(Collected data)
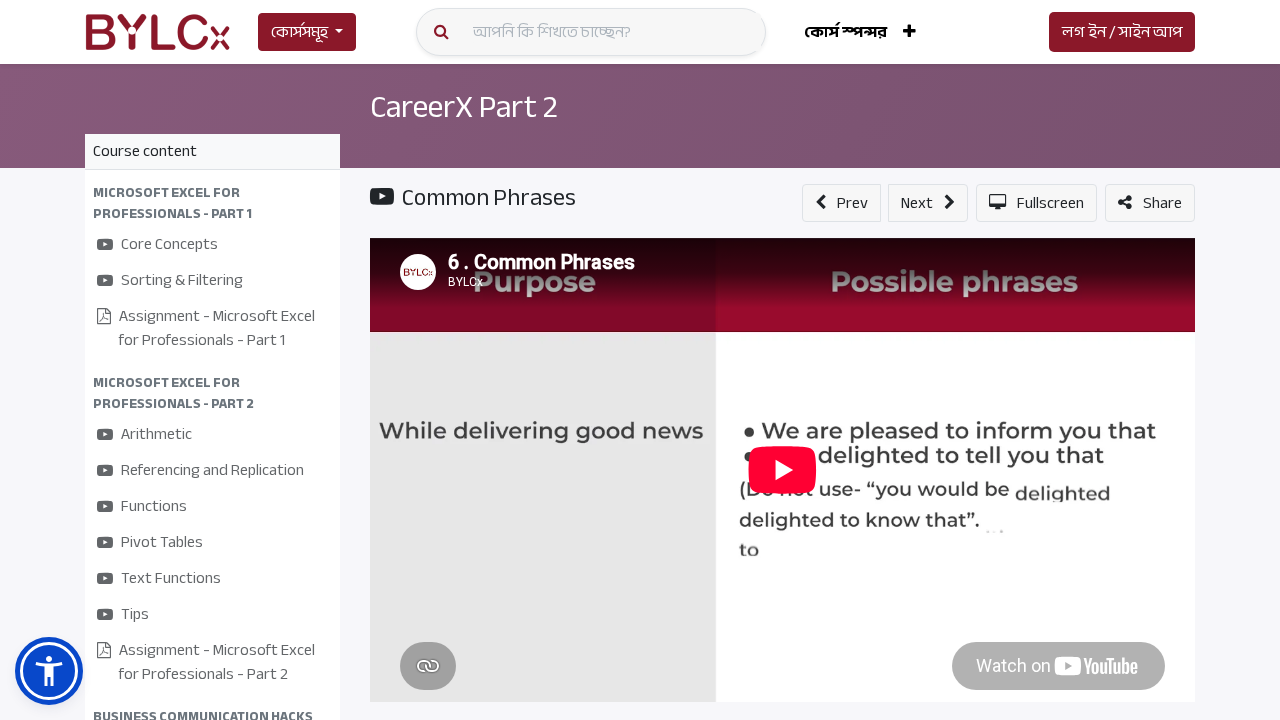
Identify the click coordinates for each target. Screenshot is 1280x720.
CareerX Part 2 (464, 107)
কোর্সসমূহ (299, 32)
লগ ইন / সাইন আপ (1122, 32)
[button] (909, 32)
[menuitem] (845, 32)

> WHAT YOU HAVE TO DO
No pictures belong in the copy. Repeat the entries exactly.

> ANSWER FOR THIS EXERCISE
Identify the click coordinates for each target. Screenshot is 1280x720.
CareerX Part 2 (464, 107)
কোর্সসমূহ (299, 32)
লগ ইন / সাইন আপ (1122, 32)
[button] (909, 32)
[menuitem] (845, 32)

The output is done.